══ RECORDS SHOWN ══

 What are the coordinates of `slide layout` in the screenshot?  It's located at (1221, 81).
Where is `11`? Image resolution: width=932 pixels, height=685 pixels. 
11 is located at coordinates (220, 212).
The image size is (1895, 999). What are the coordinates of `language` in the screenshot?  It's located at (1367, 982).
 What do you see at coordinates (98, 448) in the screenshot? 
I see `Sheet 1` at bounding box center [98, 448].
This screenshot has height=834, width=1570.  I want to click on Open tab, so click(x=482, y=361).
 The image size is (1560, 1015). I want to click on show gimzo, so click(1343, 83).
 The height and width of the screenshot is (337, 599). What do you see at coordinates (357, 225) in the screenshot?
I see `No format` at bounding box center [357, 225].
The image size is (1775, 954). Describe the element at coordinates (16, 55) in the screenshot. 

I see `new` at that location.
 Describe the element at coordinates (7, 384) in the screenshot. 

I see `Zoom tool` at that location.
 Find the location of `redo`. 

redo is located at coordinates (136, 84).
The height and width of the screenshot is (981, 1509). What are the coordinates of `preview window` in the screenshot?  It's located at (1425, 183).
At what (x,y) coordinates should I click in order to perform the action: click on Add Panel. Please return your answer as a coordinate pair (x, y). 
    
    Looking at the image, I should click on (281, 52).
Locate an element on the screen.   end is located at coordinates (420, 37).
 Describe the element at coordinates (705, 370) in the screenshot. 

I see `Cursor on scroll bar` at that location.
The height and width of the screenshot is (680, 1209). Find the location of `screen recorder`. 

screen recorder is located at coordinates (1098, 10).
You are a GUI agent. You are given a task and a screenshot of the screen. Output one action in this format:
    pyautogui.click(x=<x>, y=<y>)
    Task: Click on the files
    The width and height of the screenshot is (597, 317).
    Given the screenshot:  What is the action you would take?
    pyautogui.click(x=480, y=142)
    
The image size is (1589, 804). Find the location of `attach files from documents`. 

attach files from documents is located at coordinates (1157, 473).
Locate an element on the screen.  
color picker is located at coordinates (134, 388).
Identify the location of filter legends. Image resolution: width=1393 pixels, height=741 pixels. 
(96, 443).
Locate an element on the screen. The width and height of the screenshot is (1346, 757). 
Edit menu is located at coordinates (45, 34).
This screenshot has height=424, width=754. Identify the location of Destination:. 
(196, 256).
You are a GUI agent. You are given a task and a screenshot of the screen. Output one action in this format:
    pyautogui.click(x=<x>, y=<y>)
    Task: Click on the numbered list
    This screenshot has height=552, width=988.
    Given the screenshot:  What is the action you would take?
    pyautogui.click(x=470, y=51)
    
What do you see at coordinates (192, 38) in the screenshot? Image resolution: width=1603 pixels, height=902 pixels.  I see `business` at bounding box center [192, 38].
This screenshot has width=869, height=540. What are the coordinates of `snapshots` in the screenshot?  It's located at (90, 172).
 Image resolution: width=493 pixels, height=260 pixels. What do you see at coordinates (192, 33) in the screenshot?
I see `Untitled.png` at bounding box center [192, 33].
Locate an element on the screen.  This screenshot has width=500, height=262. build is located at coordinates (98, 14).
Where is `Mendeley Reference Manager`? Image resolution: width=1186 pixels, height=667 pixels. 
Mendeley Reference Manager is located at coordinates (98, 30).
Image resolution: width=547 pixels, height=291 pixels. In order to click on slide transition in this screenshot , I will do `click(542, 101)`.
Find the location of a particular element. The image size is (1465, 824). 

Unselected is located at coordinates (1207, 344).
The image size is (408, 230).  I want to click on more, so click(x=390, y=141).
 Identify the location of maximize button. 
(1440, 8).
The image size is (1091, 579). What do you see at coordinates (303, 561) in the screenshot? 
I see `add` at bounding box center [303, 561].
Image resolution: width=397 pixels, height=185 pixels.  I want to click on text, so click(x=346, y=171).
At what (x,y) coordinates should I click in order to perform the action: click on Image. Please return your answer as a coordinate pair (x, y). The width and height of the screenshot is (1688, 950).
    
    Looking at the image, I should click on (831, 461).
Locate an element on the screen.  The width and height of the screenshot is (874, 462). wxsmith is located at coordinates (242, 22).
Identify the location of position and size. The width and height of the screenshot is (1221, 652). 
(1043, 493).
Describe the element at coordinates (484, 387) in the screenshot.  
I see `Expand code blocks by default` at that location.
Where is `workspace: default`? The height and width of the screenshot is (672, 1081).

═══

▶ [OBJECTIVE]: Put every line of the records above into a JSON list of strings, one string per line, leaving out blank lines.

▶ [TASK RESPONSE]:
[
  " What are the coordinates of `slide layout` in the screenshot?  It's located at (1221, 81).",
  "Where is `11`? Image resolution: width=932 pixels, height=685 pixels. ",
  "11 is located at coordinates (220, 212).",
  "The image size is (1895, 999). What are the coordinates of `language` in the screenshot?  It's located at (1367, 982).",
  " What do you see at coordinates (98, 448) in the screenshot? ",
  "I see `Sheet 1` at bounding box center [98, 448].",
  "This screenshot has height=834, width=1570.  I want to click on Open tab, so click(x=482, y=361).",
  " The image size is (1560, 1015). I want to click on show gimzo, so click(1343, 83).",
  " The height and width of the screenshot is (337, 599). What do you see at coordinates (357, 225) in the screenshot?",
  "I see `No format` at bounding box center [357, 225].",
  "The image size is (1775, 954). Describe the element at coordinates (16, 55) in the screenshot. ",
  "I see `new` at that location.",
  " Describe the element at coordinates (7, 384) in the screenshot. ",
  "I see `Zoom tool` at that location.",
  " Find the location of `redo`. ",
  "redo is located at coordinates (136, 84).",
  "The height and width of the screenshot is (981, 1509). What are the coordinates of `preview window` in the screenshot?  It's located at (1425, 183).",
  "At what (x,y) coordinates should I click in order to perform the action: click on Add Panel. Please return your answer as a coordinate pair (x, y). ",
  "    Looking at the image, I should click on (281, 52).",
  "Locate an element on the screen.   end is located at coordinates (420, 37).",
  " Describe the element at coordinates (705, 370) in the screenshot. ",
  "I see `Cursor on scroll bar` at that location.",
  "The height and width of the screenshot is (680, 1209). Find the location of `screen recorder`. ",
  "screen recorder is located at coordinates (1098, 10).",
  "You are a GUI agent. You are given a task and a screenshot of the screen. Output one action in this format:",
  "    pyautogui.click(x=<x>, y=<y>)",
  "    Task: Click on the files",
  "    The width and height of the screenshot is (597, 317).",
  "    Given the screenshot:  What is the action you would take?",
  "    pyautogui.click(x=480, y=142)",
  "The image size is (1589, 804). Find the location of `attach files from documents`. ",
  "attach files from documents is located at coordinates (1157, 473).",
  "Locate an element on the screen.  ",
  "color picker is located at coordinates (134, 388).",
  "Identify the location of filter legends. Image resolution: width=1393 pixels, height=741 pixels. ",
  "(96, 443).",
  "Locate an element on the screen. The width and height of the screenshot is (1346, 757). ",
  "Edit menu is located at coordinates (45, 34).",
  "This screenshot has height=424, width=754. Identify the location of Destination:. ",
  "(196, 256).",
  "You are a GUI agent. You are given a task and a screenshot of the screen. Output one action in this format:",
  "    pyautogui.click(x=<x>, y=<y>)",
  "    Task: Click on the numbered list",
  "    This screenshot has height=552, width=988.",
  "    Given the screenshot:  What is the action you would take?",
  "    pyautogui.click(x=470, y=51)",
  "What do you see at coordinates (192, 38) in the screenshot? Image resolution: width=1603 pixels, height=902 pixels.  I see `business` at bounding box center [192, 38].",
  "This screenshot has width=869, height=540. What are the coordinates of `snapshots` in the screenshot?  It's located at (90, 172).",
  " Image resolution: width=493 pixels, height=260 pixels. What do you see at coordinates (192, 33) in the screenshot?",
  "I see `Untitled.png` at bounding box center [192, 33].",
  "Locate an element on the screen.  This screenshot has width=500, height=262. build is located at coordinates (98, 14).",
  "Where is `Mendeley Reference Manager`? Image resolution: width=1186 pixels, height=667 pixels. ",
  "Mendeley Reference Manager is located at coordinates (98, 30).",
  "Image resolution: width=547 pixels, height=291 pixels. In order to click on slide transition in this screenshot , I will do `click(542, 101)`.",
  "Find the location of a particular element. The image size is (1465, 824). ",
  "Unselected is located at coordinates (1207, 344).",
  "The image size is (408, 230).  I want to click on more, so click(x=390, y=141).",
  " Identify the location of maximize button. ",
  "(1440, 8).",
  "The image size is (1091, 579). What do you see at coordinates (303, 561) in the screenshot? ",
  "I see `add` at bounding box center [303, 561].",
  "Image resolution: width=397 pixels, height=185 pixels.  I want to click on text, so click(x=346, y=171).",
  "At what (x,y) coordinates should I click in order to perform the action: click on Image. Please return your answer as a coordinate pair (x, y). The width and height of the screenshot is (1688, 950).",
  "    Looking at the image, I should click on (831, 461).",
  "Locate an element on the screen.  The width and height of the screenshot is (874, 462). wxsmith is located at coordinates (242, 22).",
  "Identify the location of position and size. The width and height of the screenshot is (1221, 652). ",
  "(1043, 493).",
  "Describe the element at coordinates (484, 387) in the screenshot.  ",
  "I see `Expand code blocks by default` at that location.",
  "Where is `workspace: default`? The height and width of the screenshot is (672, 1081)."
]